Orion H. Pettengill retired from the federal service in 1993 with the right to an immediate lifetime annuity under the Civil Service Retirement System (CSRS).

On December 10, 2002, he and Sarvasova married. In a letter to OPM that Pettengill mailed nine days after the wedding, he said he wished to provide Sarvasova with a survivor annuity. He died from cardiopulmonary arrest the next day.

After Pettengill’s death, Sarvasova filed a claim with OPM for survivor annuity benefits under the CSRS. Her claim was denied because she did not satisfy one of the conditions required by law—specifically she was married to Pettengill for less than nine months prior to his death.

Sarvasova argued that applying the law in her case was unfair because it would leave her in “dire financial straits.” A Merit Systems Protection Board judge said that argument was without merit.

Sarvasova appealed to the Court of Appeals for the Federal Circuit.

She sought to strike the nine-month condition of marriage, saying it violated her constitutional rights guaranteed under the Fifth Amendment.

Sarvasova argued that it is arbitrary and without a rational basis to exclude “those widows who have less than a nine-month marriage where there are no other competing spouses, divorced wives or mothers.”
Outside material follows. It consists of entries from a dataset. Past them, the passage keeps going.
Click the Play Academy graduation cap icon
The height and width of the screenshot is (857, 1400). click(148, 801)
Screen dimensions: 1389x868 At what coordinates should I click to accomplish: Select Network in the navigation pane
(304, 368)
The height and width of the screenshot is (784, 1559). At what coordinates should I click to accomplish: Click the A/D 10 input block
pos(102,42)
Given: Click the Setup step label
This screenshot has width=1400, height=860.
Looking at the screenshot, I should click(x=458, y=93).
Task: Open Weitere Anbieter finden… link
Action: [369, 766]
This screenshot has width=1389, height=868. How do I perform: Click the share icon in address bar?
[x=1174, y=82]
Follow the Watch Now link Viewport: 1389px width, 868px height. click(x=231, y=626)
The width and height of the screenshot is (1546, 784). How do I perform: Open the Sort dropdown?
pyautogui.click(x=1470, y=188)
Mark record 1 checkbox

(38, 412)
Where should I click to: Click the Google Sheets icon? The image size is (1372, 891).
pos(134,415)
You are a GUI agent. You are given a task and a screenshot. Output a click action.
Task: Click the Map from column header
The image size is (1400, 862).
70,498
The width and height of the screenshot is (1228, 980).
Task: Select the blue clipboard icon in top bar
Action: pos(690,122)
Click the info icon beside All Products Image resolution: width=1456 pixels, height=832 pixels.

To win her case, Sarvasova had to demonstrate that the nine-month classification in the statute has no rational basis, but the court found she did not do so.

The court said, while the nine-month classification in practice results in some inequality, the legislative history shows that Congress’ decision to enact a length of marriage requirement for annuity eligibility stemmed from efforts to protect the CSRS “against so-called deathbed marriages.”

The court upheld OPM’s decision to deny Sarvasova the survivor annuity. The case was Sarvasova v. OPM, Federal Circuit Court of Appeals, No. 04-3314, 3/23/05.